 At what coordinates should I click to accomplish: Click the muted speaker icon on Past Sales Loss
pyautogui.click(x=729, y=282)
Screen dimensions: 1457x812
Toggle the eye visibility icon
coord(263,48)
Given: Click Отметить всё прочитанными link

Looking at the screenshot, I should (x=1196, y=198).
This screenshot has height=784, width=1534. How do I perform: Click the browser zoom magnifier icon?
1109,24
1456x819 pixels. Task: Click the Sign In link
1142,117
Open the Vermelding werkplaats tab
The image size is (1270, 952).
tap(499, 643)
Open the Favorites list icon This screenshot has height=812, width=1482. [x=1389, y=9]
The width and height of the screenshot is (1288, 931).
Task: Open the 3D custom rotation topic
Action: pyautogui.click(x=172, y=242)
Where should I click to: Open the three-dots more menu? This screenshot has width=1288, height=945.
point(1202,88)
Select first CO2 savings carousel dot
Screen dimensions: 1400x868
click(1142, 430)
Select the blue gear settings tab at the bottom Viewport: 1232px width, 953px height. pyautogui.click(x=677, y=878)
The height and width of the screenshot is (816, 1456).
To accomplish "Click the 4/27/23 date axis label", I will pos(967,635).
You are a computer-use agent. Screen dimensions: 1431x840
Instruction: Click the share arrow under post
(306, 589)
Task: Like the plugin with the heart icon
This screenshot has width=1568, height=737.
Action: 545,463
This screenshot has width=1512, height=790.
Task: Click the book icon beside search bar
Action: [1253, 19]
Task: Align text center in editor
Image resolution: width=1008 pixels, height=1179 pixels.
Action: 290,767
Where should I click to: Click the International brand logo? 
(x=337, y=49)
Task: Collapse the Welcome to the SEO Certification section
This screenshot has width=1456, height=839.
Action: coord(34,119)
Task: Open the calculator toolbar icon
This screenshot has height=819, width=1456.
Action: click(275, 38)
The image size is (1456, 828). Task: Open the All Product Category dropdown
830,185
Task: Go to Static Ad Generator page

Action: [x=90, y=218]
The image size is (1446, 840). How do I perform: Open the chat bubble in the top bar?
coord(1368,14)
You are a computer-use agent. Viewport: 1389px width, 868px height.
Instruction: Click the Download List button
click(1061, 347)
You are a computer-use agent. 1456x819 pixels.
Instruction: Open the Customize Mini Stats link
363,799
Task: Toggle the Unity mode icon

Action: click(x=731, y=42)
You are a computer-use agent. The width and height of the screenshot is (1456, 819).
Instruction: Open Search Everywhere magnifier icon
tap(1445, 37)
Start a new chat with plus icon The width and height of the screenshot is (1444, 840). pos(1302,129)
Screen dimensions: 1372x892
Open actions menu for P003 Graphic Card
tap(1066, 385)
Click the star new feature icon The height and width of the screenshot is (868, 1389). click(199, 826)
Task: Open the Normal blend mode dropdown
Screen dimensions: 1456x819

========

Assignment: Show every line in the entries where the string "computer" occurs.

Response box:
You are a computer-use agent. Screen dimensions: 1431x840
You are a computer-use agent. Viewport: 1389px width, 868px height.
You are a computer-use agent. 1456x819 pixels.
You are a computer-use agent. The width and height of the screenshot is (1456, 819).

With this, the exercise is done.